キャリブレーションサンプルは、0.0005 ~ 0.08 ng/L(バイアル内等価 0.25 ~ 40 ng/L)のサンプル範囲で取り込まれ、この範囲ではすべての曲線が直線であり、相関係数 0.992 以上、残差 30% 以内でした。図 2 に、この範囲での 4 種の PFAS すべての検量線が示されています。
サンプル前処理の際に、汚染を可能な限り最小限に抑えてコントロールするように、注意しました。すべての溶媒ブランク注入で、4 種の PFAS 化合物すべてが検出されませんでした。これは、LC-MS/MS システム自体およびサンプルバイアルが PFAS で汚染されていなかったことを示しています。PFOA、PFOS、PFBS が抽出ブランク試料中にさまざまなレベルで検出され、これは、これらの化合物がサンプル前処理ステップで取り込まれたことを示しています。PFOA、PFOS、PFBS が抽出ブランク試料中にさまざまなレベルで検出され、これは、これらの化合物がサンプル前処理ステップで取り込まれたことを示しています。抽出ブランク試料の PFOA 汚染は、約 21% の 0.004 ng/L サンプルスパイクを表し、PFOS は約 4% の 0.02 ng/L サンプルスパイクでした。PFBS 汚染を 0.02 ng/L サンプルスパイクとも比較したところ、そのレスポンスの 8% でした。PFBS の HAL はこのサンプルスパイクよりも桁違いに高いため、この抽出ブランク試料の汚染は無視できる程度と見なすことができます。溶媒ブランク試料、抽出ブランク試料、抽出されたサンプルに含まれる 4 種の化合物すべてのクロマトグラムの重ね描きが、図 3 に示されています。さらに、最終的な裁定がない状態で、EPA は、表 1 にリストされている最低限の報告レベルを暫定的なガイダンスとして提案しました。このため、EPA 537.1 や 533 に記載されているような EPA メソッドのデータ品質ガイドラインに従うと、汚染レベルは 1/3 MRL 要件を大きく下回っています7.8。
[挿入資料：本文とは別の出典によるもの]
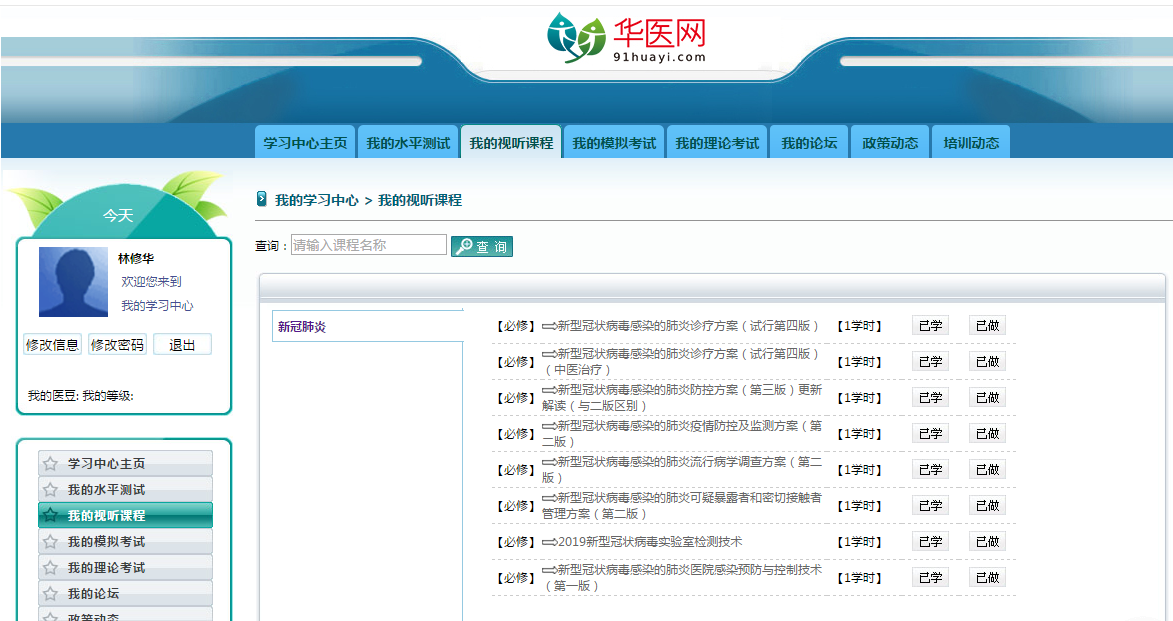This screenshot has width=1173, height=621.
Task: Click star icon beside 我的水平测试 in sidebar
Action: point(50,490)
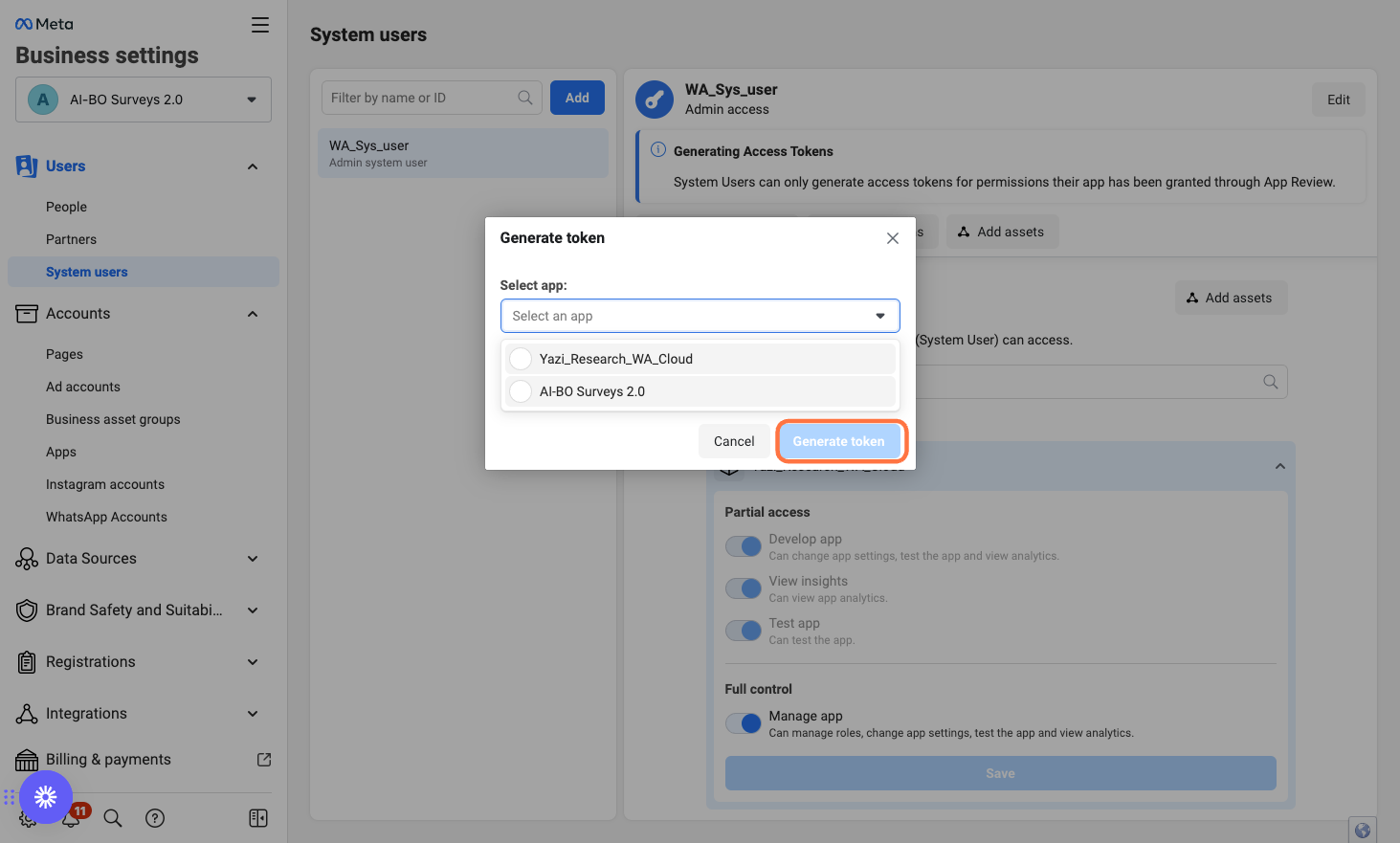Click the Cancel button
Image resolution: width=1400 pixels, height=843 pixels.
[734, 441]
サンプル前処理メソッドの性能は、0.004 および 0.02 ng/L のサンプルスパイクで、計算した濃度および回収率値によって評価され、結果が表 2 に示されています。回収率は、各濃度で実行した 3 回の繰り返し抽出で得られた平均値です。平均回収率と %RSD 値により、分析法の正確さと再現性が優れていることが実証されています。各化合物の両方の濃度レベルでの回収率は 90 ~ 111% で、RSD は 2 ~ 13% の範囲内でした。これにより、困難な微量レベルでの飲料水サンプルの分析の報告結果の、高い信頼性が確認されています。
結論
PFAS の規制およびガイドラインでは、2022 年の EPA Health Advisory Levels(健康勧告値)に見られるように、検出要件が低くなる傾向が続いており、このようなレベルに対処するためには、PFAS ワークフローを改善し続けることが極めて重要です。本研究では、Xevo TQ Absolute のネガティブイオン化モードの感度向上と、Oasis WAX 固相抽出(SPE)カートリッジを用いたサンプル抽出によるサンプル濃縮を使用することにより、一般的なラボが EPA の HAL 要件を達成できることが実証されました。これには、PFOA および PFOS の ppt 未満の暫定レベルが含まれており、分析前処理スペースを共有するラボの通常範囲外の追加リソースや特殊なリソースなしで、これに到達しました。この分析での困難な課題である要因は、サンプル前処理中の PFAS 汚染の量を制限するための、このステップにする器具などの清浄度であることが実証されました。この研究で実証されているように、ラボでベストプラクティスに従って最善の注意を払っても、すべての汚染を完全に解消することはできない可能性がありますが、ラボの慣行およびサンプルの取り扱いに焦点を合わせると、報告結果に大きな影響を与えない最小限に維持することができます。HAL が割り当てられた 4 種類の PFAS のうち、PFOA は最もバックグラウンド汚染の高い化合物であることが証明されましたが、それでも一般的なデータ品質ガイドラインの範囲内でした。Oasis WAX カートリッジを使用した固相抽出(SPE)メソッドは、正確で再現性があり、優れた回収率と繰り返し %RSD を示しました。本研究で提示された完全なワークフローにより、飲料水サンプル中の ppq 範囲の微量レベルの PFAS を確実に検出できることが実証されています。
参考文献
- De Silva AO, Armitage JM, Bruton TA, Dassuncao C, Heiger-Bernays W, Hu XC, Kärrman A, Kelly B, Ng C, Anna Robuck, Sun M, Webster TF, Sunderland EM.PFAS Exposure Pathways for Humans and Wildlife: A Synthesis of Current Knowledge and Key Gaps in Understanding.Env.Tox.& Chem.; 2021 Mar; 40(3): 631–657.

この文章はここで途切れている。